Exercise description: All of the records should be restated word for word.

Data under study:
____________

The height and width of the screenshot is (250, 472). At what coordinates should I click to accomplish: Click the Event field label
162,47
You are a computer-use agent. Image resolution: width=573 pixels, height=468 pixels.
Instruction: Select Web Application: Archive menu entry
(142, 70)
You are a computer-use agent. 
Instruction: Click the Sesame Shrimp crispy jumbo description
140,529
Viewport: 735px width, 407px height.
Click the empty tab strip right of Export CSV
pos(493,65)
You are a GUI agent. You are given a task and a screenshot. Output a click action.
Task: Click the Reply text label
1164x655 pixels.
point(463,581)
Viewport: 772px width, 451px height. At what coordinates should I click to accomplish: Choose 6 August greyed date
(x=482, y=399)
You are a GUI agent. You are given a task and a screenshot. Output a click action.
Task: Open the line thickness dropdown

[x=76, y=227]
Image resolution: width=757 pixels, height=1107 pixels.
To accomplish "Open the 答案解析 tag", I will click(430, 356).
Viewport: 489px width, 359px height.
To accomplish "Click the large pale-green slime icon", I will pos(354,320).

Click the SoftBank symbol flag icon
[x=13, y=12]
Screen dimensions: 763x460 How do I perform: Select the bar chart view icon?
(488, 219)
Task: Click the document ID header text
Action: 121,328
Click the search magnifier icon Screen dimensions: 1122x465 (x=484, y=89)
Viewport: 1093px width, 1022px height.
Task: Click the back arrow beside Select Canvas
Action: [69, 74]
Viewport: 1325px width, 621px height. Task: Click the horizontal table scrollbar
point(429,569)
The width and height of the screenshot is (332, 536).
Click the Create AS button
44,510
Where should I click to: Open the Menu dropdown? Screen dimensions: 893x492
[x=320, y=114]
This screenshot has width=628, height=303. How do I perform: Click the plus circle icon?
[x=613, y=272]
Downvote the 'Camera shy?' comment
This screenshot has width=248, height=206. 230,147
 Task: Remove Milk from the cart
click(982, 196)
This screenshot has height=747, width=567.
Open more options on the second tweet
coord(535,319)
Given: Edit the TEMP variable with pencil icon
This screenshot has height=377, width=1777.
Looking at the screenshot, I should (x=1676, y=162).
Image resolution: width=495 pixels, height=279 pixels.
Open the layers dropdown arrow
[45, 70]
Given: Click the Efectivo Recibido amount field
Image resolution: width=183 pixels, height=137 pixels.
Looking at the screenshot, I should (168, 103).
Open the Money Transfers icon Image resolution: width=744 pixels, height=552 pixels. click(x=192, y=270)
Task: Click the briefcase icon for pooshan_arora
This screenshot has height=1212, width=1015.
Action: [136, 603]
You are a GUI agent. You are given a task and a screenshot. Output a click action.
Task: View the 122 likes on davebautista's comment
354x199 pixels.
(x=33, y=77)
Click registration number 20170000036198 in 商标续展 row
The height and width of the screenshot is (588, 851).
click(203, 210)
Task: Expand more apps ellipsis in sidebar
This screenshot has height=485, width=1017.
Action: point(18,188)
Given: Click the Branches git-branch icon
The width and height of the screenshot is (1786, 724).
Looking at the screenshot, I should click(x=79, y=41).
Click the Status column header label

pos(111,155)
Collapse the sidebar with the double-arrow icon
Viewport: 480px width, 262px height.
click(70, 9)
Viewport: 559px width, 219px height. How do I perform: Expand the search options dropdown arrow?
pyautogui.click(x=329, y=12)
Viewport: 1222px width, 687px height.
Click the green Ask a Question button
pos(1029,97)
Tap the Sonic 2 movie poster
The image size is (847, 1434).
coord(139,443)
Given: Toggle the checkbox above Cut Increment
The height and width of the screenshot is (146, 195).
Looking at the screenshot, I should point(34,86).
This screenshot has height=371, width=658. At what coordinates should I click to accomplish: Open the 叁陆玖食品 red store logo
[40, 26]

____________

Solution for this problem:
The height and width of the screenshot is (250, 472). At what coordinates should I click to accomplish: Click the Event field label
162,47
You are a computer-use agent. Image resolution: width=573 pixels, height=468 pixels.
Instruction: Select Web Application: Archive menu entry
(142, 70)
You are a computer-use agent. 
Instruction: Click the Sesame Shrimp crispy jumbo description
140,529
Viewport: 735px width, 407px height.
Click the empty tab strip right of Export CSV
pos(493,65)
You are a GUI agent. You are given a task and a screenshot. Output a click action.
Task: Click the Reply text label
1164x655 pixels.
point(463,581)
Viewport: 772px width, 451px height. At what coordinates should I click to accomplish: Choose 6 August greyed date
(x=482, y=399)
You are a GUI agent. You are given a task and a screenshot. Output a click action.
Task: Open the line thickness dropdown

[x=76, y=227]
Image resolution: width=757 pixels, height=1107 pixels.
To accomplish "Open the 答案解析 tag", I will click(430, 356).
Viewport: 489px width, 359px height.
To accomplish "Click the large pale-green slime icon", I will pos(354,320).

Click the SoftBank symbol flag icon
[x=13, y=12]
Screen dimensions: 763x460 How do I perform: Select the bar chart view icon?
(488, 219)
Task: Click the document ID header text
Action: 121,328
Click the search magnifier icon Screen dimensions: 1122x465 (x=484, y=89)
Viewport: 1093px width, 1022px height.
Task: Click the back arrow beside Select Canvas
Action: [69, 74]
Viewport: 1325px width, 621px height. Task: Click the horizontal table scrollbar
point(429,569)
The width and height of the screenshot is (332, 536).
Click the Create AS button
44,510
Where should I click to: Open the Menu dropdown? Screen dimensions: 893x492
[x=320, y=114]
This screenshot has width=628, height=303. How do I perform: Click the plus circle icon?
[x=613, y=272]
Downvote the 'Camera shy?' comment
This screenshot has width=248, height=206. 230,147
 Task: Remove Milk from the cart
click(982, 196)
This screenshot has height=747, width=567.
Open more options on the second tweet
coord(535,319)
Given: Edit the TEMP variable with pencil icon
This screenshot has height=377, width=1777.
Looking at the screenshot, I should (x=1676, y=162).
Image resolution: width=495 pixels, height=279 pixels.
Open the layers dropdown arrow
[45, 70]
Given: Click the Efectivo Recibido amount field
Image resolution: width=183 pixels, height=137 pixels.
Looking at the screenshot, I should (168, 103).
Open the Money Transfers icon Image resolution: width=744 pixels, height=552 pixels. click(x=192, y=270)
Task: Click the briefcase icon for pooshan_arora
This screenshot has height=1212, width=1015.
Action: [136, 603]
You are a GUI agent. You are given a task and a screenshot. Output a click action.
Task: View the 122 likes on davebautista's comment
354x199 pixels.
(x=33, y=77)
Click registration number 20170000036198 in 商标续展 row
The height and width of the screenshot is (588, 851).
click(203, 210)
Task: Expand more apps ellipsis in sidebar
This screenshot has height=485, width=1017.
Action: point(18,188)
Given: Click the Branches git-branch icon
The width and height of the screenshot is (1786, 724).
Looking at the screenshot, I should click(x=79, y=41).
Click the Status column header label

pos(111,155)
Collapse the sidebar with the double-arrow icon
Viewport: 480px width, 262px height.
click(70, 9)
Viewport: 559px width, 219px height. How do I perform: Expand the search options dropdown arrow?
pyautogui.click(x=329, y=12)
Viewport: 1222px width, 687px height.
Click the green Ask a Question button
pos(1029,97)
Tap the Sonic 2 movie poster
The image size is (847, 1434).
coord(139,443)
Given: Toggle the checkbox above Cut Increment
The height and width of the screenshot is (146, 195).
Looking at the screenshot, I should point(34,86).
This screenshot has height=371, width=658. At what coordinates should I click to accomplish: Open the 叁陆玖食品 red store logo
[40, 26]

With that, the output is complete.